C# Trivia Quiz Part B

Nine more innane and largely irrelevant questions. I’m going to leave comments open so you can put forth your own answers.

Language Details

1) Java has a >>> operator. C# doesn’t. Why?

2) When can a readonly field be assigned to?

C# and the Runtime

3) What does [FieldOffset(12)] do?

C# and other languages

4) Perl and C# are alike because…

Real Trivia

5) How many people were in the Visual C# Product Unit when C# was first disclosed?

6) Explain the history of the ‘hort’ data type, and how it relates to C#…

Power Users

7) What do the following people have in common, and how are each of them related to C#?
     James Newkirk
     Peter Solich
     Lutz Roeder

Ancient History

8) In his “Introduction to C#” talk at the first .NET PDC, Joe Nalewabau started his talk off by saying that his manager would upgrade him to first class on his trip back home if all his demos worked.
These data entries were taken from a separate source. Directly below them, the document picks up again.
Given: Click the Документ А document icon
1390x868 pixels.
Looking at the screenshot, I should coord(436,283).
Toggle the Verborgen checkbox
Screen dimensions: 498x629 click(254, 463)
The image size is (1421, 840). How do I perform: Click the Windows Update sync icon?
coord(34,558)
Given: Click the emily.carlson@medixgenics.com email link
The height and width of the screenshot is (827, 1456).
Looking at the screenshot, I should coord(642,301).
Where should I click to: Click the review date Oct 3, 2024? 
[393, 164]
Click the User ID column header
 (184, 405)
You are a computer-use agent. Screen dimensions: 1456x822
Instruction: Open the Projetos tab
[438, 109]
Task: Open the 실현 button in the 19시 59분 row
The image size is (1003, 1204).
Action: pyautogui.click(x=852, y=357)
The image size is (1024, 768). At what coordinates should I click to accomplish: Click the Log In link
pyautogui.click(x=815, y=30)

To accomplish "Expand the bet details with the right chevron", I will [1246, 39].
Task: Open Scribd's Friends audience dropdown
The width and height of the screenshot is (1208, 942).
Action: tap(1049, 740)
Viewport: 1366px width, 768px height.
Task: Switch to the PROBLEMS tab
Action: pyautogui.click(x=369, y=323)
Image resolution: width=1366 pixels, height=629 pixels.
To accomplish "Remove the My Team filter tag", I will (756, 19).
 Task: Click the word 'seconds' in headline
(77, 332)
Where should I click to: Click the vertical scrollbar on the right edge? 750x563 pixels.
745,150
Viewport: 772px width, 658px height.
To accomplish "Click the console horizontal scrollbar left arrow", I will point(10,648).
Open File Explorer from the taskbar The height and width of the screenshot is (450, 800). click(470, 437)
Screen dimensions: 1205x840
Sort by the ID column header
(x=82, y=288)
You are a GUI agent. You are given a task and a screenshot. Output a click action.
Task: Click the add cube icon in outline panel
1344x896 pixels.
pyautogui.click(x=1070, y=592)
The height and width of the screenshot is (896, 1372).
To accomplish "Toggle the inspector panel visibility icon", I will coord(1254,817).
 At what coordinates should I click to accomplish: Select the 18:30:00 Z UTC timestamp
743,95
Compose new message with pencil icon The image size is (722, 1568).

Was this the truth, or was it a clever presentation device?

9) In this presentation, Joe made a joke about the PDC speaker shirts. What sport did his joke refer to?

Comments (9)

  1. Haacked says:

    Well I think I know 1,2 and 3.

    1. C# has unsigned types and Java doesn’t.  The Java >>> is equivalent to the C# >> on unsigned integers.

    2. In the declaration or in the constructor.

    3. That offsets the location in memory of the field when presented to unmanaged types.

  2. Anonymous says:

    I know that 8 was definitely true. In fact, wasn’t the challenge that he would do 10 push ups on stage if his demo crashed (which it did eventually).

  3. 1. Because the parser doesn’t like them

    2. In the constructor – or stuff that will be put in the constructor (initializers)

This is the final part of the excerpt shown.